• **Задание**: Воспроизведите без изменений отрывок из текста о Гоголе, начиная со слов «Присутствующие пожаловались на» и вплоть до слов «были всевозможные вина.».

• **Текст**:
:::

Присутствующие пожаловались на трудные времена, на преследования цензуры и правительственные мероприятия, не дающие возможности развиваться литературе. Гоголь заявил, что это не может долго длиться, а за это время надо тихо и не торопясь подготовить ряд серьезных работ. Некрасов беспокойно поежился, сжал свои по-крестьянски большие руки и вполголоса произнес:
— Хорошо, Николай Васильевич, но ведь за это время надо еще и есть.
Гоголь удивленно посмотрел на него и сказал:
— Да, вот это трудное обстоятельство.
От ужина Гоголь, к великому огорчению хозяина, отказался. Вина не хотел пить никакого, хотя на столе были всевозможные вина.
— Чем же вас угощать, Николай Васильевич? — с отчаянием спросил Комаров.
— Ничем, — отвечал Гоголь, потирая свой подбородок, — впрочем, пожалуй, дайте мне рюмку малаги!
Как раз именно малаги и не оказалось в доме. Было уже около часа ночи, и погреба все заперты. Хозяин разослал своих домашних для отыскания малаги. Но Гоголь через четверть часа объявил, что он чувствует себя не очень здоровым и поедет домой.
— Сейчас подадут малагу, — умоляюще воскликнул Комаров, — подождите немного.
— Нет, уж мне не хочется, да и поздно, — отнекивался Гоголь.
Все-таки малагу принесли. Он налил себе пол-рюмочки, отведал, взял шляпу и уехал, несмотря на все просьбы хозяина.
Тем и кончилась эта встреча с петербургским литературным миром. Через несколько дней Гоголь оставил Петербург и возвратился в Москву, к Погодину.
Гоголь занял опять свои прежние апартаменты вверху на галерее, перенес туда портфель с рукописями, и жизнь, казалось, пошла по-прежнему. По вечерам они сходились в кабинете хозяина, загроможденном чуть ли не до потолка рукописями, и беседовали. Погодин расспрашивал Гоголя о его впечатлениях от России.
— Все так странно, так дико, — задумчиво отвечал Гоголь. — Какая-то нечистая сила ослепила глаза людям, и бог попустил это ослепление. Я нахожусь точно в положении иностранца, приехавшего осматривать новую, никогда дотоле не виданную землю. Его все, дивит, все изумляет и на каждом шагу попадается какая-нибудь неожиданность!
Разговор перешел к положению на Западе, о революциях в европейских странах, отзвуки которых доходили до Москвы.
— Я слышал в Петербурге от Анненкова, который был очевидец парижских происшествий, — заметил Гоголь. — Все, что рассказывает он, просто страх: совершенное разложение общества. Тем более это безотрадно, что никто не видит' никакого исхода и выхода и отчаянно рвется в драку, затем чтобы быть только убиту.
Они еще долго беседовали о нынешнем времени, о русском человеке, об общих знакомых. Погодина поразила, однако, какая-то отчужденность Гоголя, его равнодушие к окружающему, устремленность в сферу лишь своих мыслей и ощущений. Придя в спальню, он тонким неразборчивым почерком записал в своем заветном, тщательно спрятанном дневнике: «Думал о Гоголе. Он все тот же. Только ряса подчас другая. Люди ему нипочем». Но Погодин был не прав. При всей своей отрешенности Гоголь не стал равнодушен к людям. Он только думал об их благе не в здешней земной юдоли, а в каком-то идеальном мире божественного христианского преображения, их духовного усовершенствования.

:::

• **Фрагмент данных**:
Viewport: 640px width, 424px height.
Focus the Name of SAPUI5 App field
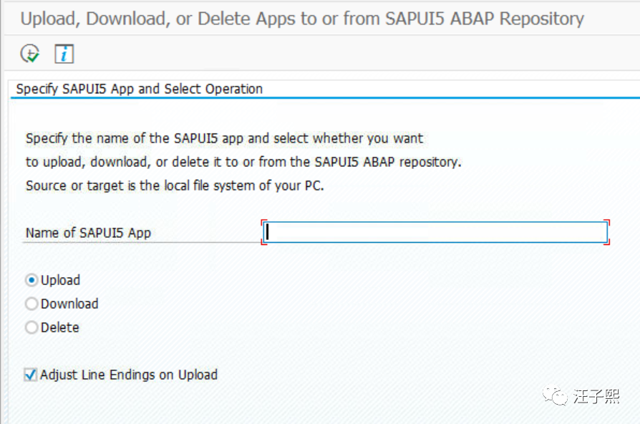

:::

• **Ответ**:
Присутствующие пожаловались на трудные времена, на преследования цензуры и правительственные мероприятия, не дающие возможности развиваться литературе. Гоголь заявил, что это не может долго длиться, а за это время надо тихо и не торопясь подготовить ряд серьезных работ. Некрасов беспокойно поежился, сжал свои по-крестьянски большие руки и вполголоса произнес:
— Хорошо, Николай Васильевич, но ведь за это время надо еще и есть.
Гоголь удивленно посмотрел на него и сказал:
— Да, вот это трудное обстоятельство.
От ужина Гоголь, к великому огорчению хозяина, отказался. Вина не хотел пить никакого, хотя на столе были всевозможные вина.